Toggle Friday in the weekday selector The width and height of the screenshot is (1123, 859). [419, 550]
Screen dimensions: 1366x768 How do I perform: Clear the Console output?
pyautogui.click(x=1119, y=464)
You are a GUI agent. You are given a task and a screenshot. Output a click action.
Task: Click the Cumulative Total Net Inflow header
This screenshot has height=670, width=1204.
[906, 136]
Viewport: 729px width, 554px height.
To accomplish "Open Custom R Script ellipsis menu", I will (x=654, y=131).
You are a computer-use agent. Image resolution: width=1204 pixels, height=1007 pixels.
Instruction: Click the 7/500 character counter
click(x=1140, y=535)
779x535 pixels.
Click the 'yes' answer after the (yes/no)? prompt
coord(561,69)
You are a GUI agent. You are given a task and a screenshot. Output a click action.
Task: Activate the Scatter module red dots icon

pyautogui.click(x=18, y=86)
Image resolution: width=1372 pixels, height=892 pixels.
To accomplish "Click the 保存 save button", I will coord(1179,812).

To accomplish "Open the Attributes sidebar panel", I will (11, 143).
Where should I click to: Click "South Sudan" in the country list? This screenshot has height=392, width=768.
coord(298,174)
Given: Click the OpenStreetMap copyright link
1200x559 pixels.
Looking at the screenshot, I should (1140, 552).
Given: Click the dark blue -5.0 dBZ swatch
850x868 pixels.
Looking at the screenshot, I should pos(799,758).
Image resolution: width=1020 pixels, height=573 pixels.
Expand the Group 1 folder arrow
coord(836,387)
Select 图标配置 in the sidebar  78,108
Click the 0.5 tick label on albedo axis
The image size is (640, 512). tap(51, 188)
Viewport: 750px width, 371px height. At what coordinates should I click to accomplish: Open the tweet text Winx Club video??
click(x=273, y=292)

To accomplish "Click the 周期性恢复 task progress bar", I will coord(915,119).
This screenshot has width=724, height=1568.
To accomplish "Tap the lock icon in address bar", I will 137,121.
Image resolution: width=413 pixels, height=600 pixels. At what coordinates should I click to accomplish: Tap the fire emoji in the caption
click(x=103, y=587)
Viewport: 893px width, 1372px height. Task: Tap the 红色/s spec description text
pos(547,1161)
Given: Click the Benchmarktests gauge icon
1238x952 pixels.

● ● ● ●

# PROBLEM DESCRIPTION
Could you retype the whole listing above without altering a word?

# ANSWER TO THE PROBLEM
Toggle Friday in the weekday selector The width and height of the screenshot is (1123, 859). [419, 550]
Screen dimensions: 1366x768 How do I perform: Clear the Console output?
pyautogui.click(x=1119, y=464)
You are a GUI agent. You are given a task and a screenshot. Output a click action.
Task: Click the Cumulative Total Net Inflow header
This screenshot has height=670, width=1204.
[906, 136]
Viewport: 729px width, 554px height.
To accomplish "Open Custom R Script ellipsis menu", I will (x=654, y=131).
You are a computer-use agent. Image resolution: width=1204 pixels, height=1007 pixels.
Instruction: Click the 7/500 character counter
click(x=1140, y=535)
779x535 pixels.
Click the 'yes' answer after the (yes/no)? prompt
coord(561,69)
You are a GUI agent. You are given a task and a screenshot. Output a click action.
Task: Activate the Scatter module red dots icon

pyautogui.click(x=18, y=86)
Image resolution: width=1372 pixels, height=892 pixels.
To accomplish "Click the 保存 save button", I will coord(1179,812).

To accomplish "Open the Attributes sidebar panel", I will (11, 143).
Where should I click to: Click "South Sudan" in the country list? This screenshot has height=392, width=768.
coord(298,174)
Given: Click the OpenStreetMap copyright link
1200x559 pixels.
Looking at the screenshot, I should (1140, 552).
Given: Click the dark blue -5.0 dBZ swatch
850x868 pixels.
Looking at the screenshot, I should pos(799,758).
Image resolution: width=1020 pixels, height=573 pixels.
Expand the Group 1 folder arrow
coord(836,387)
Select 图标配置 in the sidebar  78,108
Click the 0.5 tick label on albedo axis
The image size is (640, 512). tap(51, 188)
Viewport: 750px width, 371px height. At what coordinates should I click to accomplish: Open the tweet text Winx Club video??
click(x=273, y=292)

To accomplish "Click the 周期性恢复 task progress bar", I will coord(915,119).
This screenshot has width=724, height=1568.
To accomplish "Tap the lock icon in address bar", I will 137,121.
Image resolution: width=413 pixels, height=600 pixels. At what coordinates should I click to accomplish: Tap the fire emoji in the caption
click(x=103, y=587)
Viewport: 893px width, 1372px height. Task: Tap the 红色/s spec description text
pos(547,1161)
Given: Click the Benchmarktests gauge icon
1238x952 pixels.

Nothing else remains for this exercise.